Der Immunologe Steinman, der 1943 in Montréal geboren wurde, hatte bereits 1973 die dendritischen Zellen entdeckt. Sie präsentieren T-Zellen Bruchstücke von Eindringlingen, so dass sie diese erkennen und spezifisch bekämpfen können. Danach behält das Immunsystem die Bruchstücke im Gedächtnis, so dass es beim nächsten Angriff schneller reagieren kann – auf diese Weise erwirbt sich der Körper im Laufe des Lebens ein Immunsystem mit spezifischen Waffen.

Der 1941 geborene Franzose Hoffmann und der US-Amerikaner Beutler werden für Arbeiten zur Alarmierung des angeborenen Abwehrsystems geehrt, wie das Karolinska-Institut mitteilte. Hoffmann, der in Luxemburg zur Welt kam, entdeckte in der Fruchtfliege das Gen namens Toll. Es wird zur Abwehr von Eindringlingen angeschaltet. Daraufhin entsteht das Toll-Eiweiß, das Krankheitserreger erkennt und das angeborene Immunsystem alarmiert.

Der heute 53 Jahre alte Beutler, der an verschiedenen US-Universitäten forschte, entdeckte ein ähnliches Eiweiß in Mäusen und damit Säugetieren, das ebenfalls das angeborene Immunsystem aktiviert. Heute sind viele Toll-ähnliche Proteine bekannt.

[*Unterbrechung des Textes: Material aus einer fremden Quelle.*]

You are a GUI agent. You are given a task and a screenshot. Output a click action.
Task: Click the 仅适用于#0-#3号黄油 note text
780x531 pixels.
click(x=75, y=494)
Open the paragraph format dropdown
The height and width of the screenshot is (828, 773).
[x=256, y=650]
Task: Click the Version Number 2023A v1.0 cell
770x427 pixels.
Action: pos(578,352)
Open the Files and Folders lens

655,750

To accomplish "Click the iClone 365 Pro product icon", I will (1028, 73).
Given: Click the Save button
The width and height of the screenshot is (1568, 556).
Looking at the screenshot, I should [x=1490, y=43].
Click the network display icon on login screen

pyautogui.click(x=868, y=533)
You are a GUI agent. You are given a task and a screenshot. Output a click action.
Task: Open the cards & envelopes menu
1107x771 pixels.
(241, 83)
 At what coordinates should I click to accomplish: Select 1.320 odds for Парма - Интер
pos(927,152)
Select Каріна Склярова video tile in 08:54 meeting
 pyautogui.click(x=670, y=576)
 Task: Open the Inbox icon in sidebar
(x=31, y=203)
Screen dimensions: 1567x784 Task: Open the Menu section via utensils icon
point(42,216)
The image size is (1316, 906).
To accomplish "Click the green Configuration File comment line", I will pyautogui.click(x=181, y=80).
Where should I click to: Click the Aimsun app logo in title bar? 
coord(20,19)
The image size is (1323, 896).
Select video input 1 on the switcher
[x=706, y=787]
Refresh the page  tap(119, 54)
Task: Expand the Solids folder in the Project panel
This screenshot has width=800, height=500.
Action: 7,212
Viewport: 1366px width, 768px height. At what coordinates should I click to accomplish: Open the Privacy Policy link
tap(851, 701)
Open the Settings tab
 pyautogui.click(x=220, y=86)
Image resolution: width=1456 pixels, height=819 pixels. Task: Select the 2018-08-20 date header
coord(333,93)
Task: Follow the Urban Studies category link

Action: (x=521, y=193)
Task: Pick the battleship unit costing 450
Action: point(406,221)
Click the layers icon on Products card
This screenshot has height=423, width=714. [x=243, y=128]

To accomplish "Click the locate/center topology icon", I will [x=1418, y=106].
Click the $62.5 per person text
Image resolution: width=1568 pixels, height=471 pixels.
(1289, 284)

"Die diesjährigen Nobelpreisträger haben unser Verständnis vom Immunsystem revolutioniert, indem sie Schlüsselprinzipien für seine Aktivierung entdeckten", erläuterte das Karolinska-Institut. Die Erkenntnisse sind nach Angaben der Jury in vieler Hinsicht nützlich, beispielsweise für bessere Impfstoffe, für Krebstherapien und für die Behandlung von Autoimmunkrankheiten.

"Mit dem Nobelpreis werden hier große Durchbrüche im Bereich der Immunologie gewürdigt", sagte auch der Präsident der Akademie Leopoldina, Jörg Hacker. Er freue sich, dass mit Jules Hoffmann, der auch einmal an der Universität Marburg geforscht hat, ein aktives Leopoldina-Mitglied unter den Preisträgern sei. Zudem hatten alle drei Forscher schon eine Auszeichnung der Humboldt-Stiftung erhalten.